The naira is expected to remain largely stable over the next six months, while borrowing rates are projected to decline within the same period, according to a Business Expectation Survey report released by the Central Bank of Nigeria.
The report stated that the naira is expected to move from its current index of 28.8 points to 42.2 points over the next six months to May 2026, sustaining a period of rare stability that began earlier this year.
Borrowing rates, according to the report, are expected to slow from 15.4 index points to 11.7 points over the next six months, reflecting the continued downward trend in inflation, which remains the key indicator of monetary tightening.
“Respondents expect the Naira to US Dollar exchange rate to steadily appreciate across the review periods, as indicated by the positive indices. Also, they anticipate a continuous positive outlook for the borrowing rate during the same periods,” the monthly BES report, which surveyed 1,900 businesses across the country, stated.
The Nigerian naira is currently experiencing a prolonged period of stability, a development considered unusual in recent years after the currency lost about 41 per cent of its value last year following the unification of the exchange rate and the subsequent floating of the currency to make it more market-determined.

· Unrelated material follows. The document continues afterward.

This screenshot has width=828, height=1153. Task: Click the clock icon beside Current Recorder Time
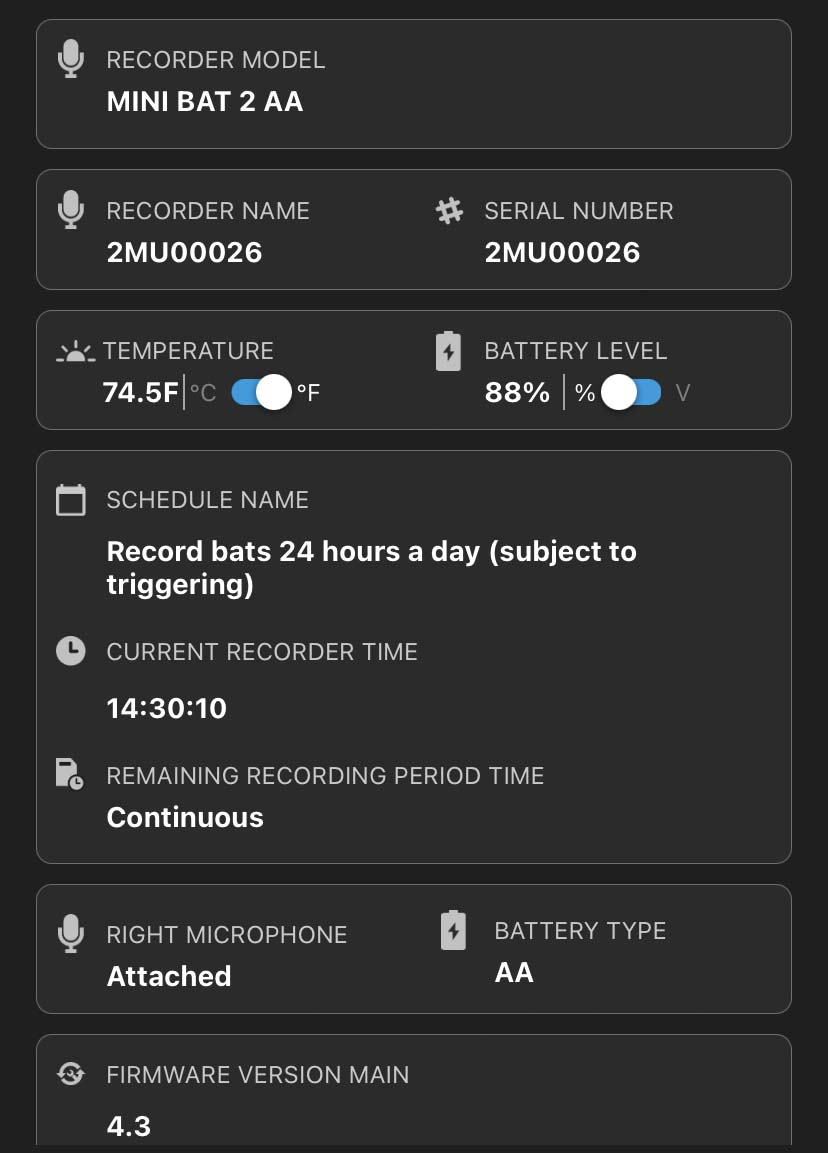70,652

Although the currency is presently undergoing mild depreciation due to increased foreign exchange demand from local corporates meeting import needs during the festive season, analysts expect the naira to remain stable.
They attribute this outlook to the Central Bank of Nigeria’s measured interventions aimed at managing excess volatility and sustained inflows from foreign portfolio investors.

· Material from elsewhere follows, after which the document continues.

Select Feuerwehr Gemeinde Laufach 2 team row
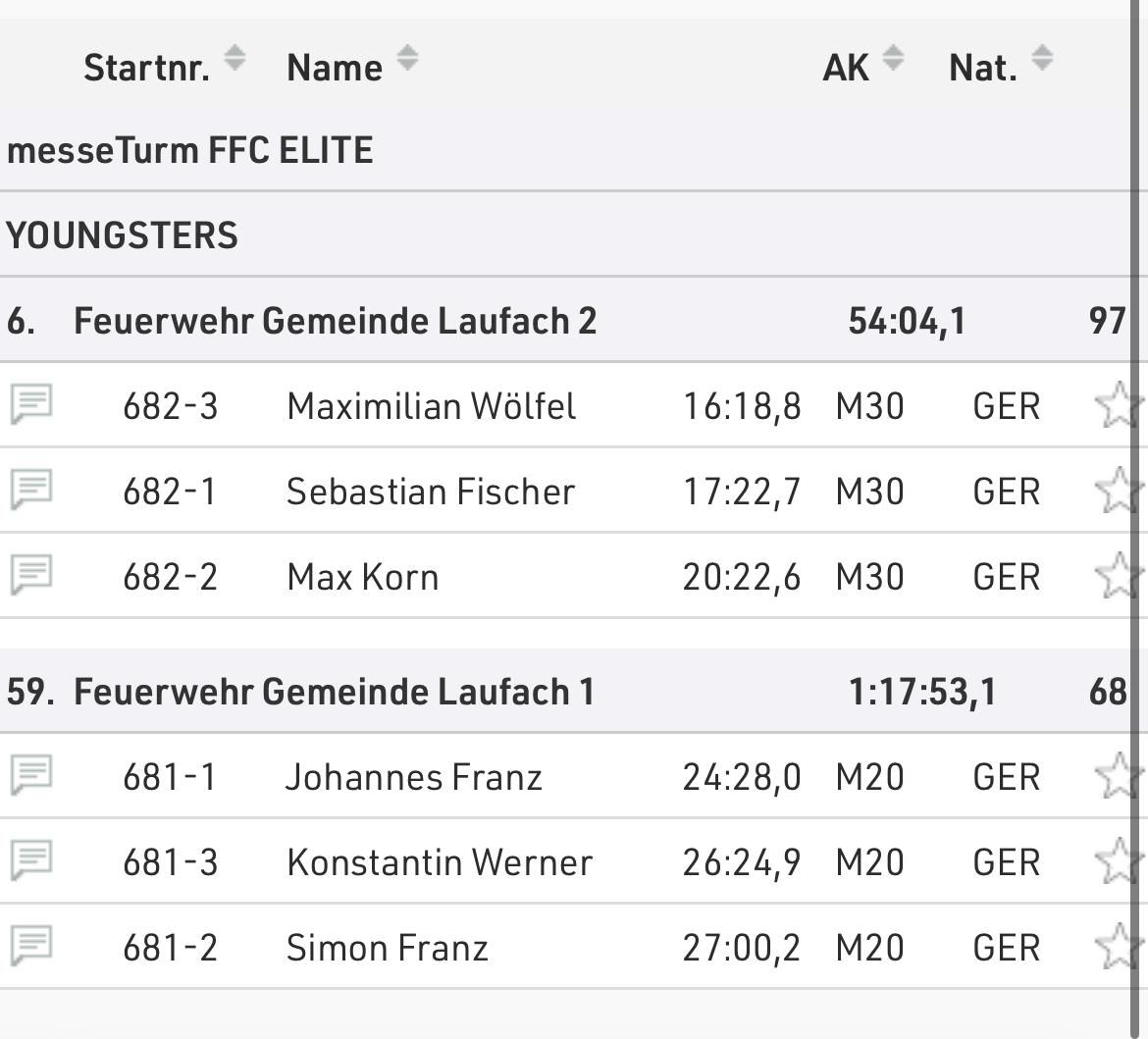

In efforts to rein in persistently high inflation, monetary authorities have kept benchmark interest rates unchanged since last year and only reduced borrowing rates by half a basis point at the penultimate Monetary Policy Committee meeting for 2025.
This adjustment placed Nigeria’s monetary policy rate at 27 per cent, even as the asymmetric corridors were significantly altered to support credit extension.

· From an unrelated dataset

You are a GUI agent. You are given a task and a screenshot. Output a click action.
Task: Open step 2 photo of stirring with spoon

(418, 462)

With inflation now projected to reach single-digit levels next year from the 14.45 per cent recorded in November, analysts believe the authorities may have clearer justification to begin cutting rates and allow increased credit flow to businesses currently under pressure.
The report also identified insecurity and high multiple taxes as the most significant constraints facing businesses in Africa’s most populous economy, despite companies still grappling with double-digit inflation and foreign exchange volatility.
“Respondents identified Insecurity (70.1), High/Multiple Taxes (69.7), Insufficient Power Supply (69.3), High Interest Rate (67.2), and Financial Problems (64.7) as the top five (5) business constraints in November 2025, highlighting factors that directly impact on operational stability and profitability,” the report noted.
“At the bottom of the top ten constraints were Poor Infrastructure (57.7) and Unfavourable Political Climate (57.7). This suggests that business constraints were more focused on financial factors than political challenges in the review period.”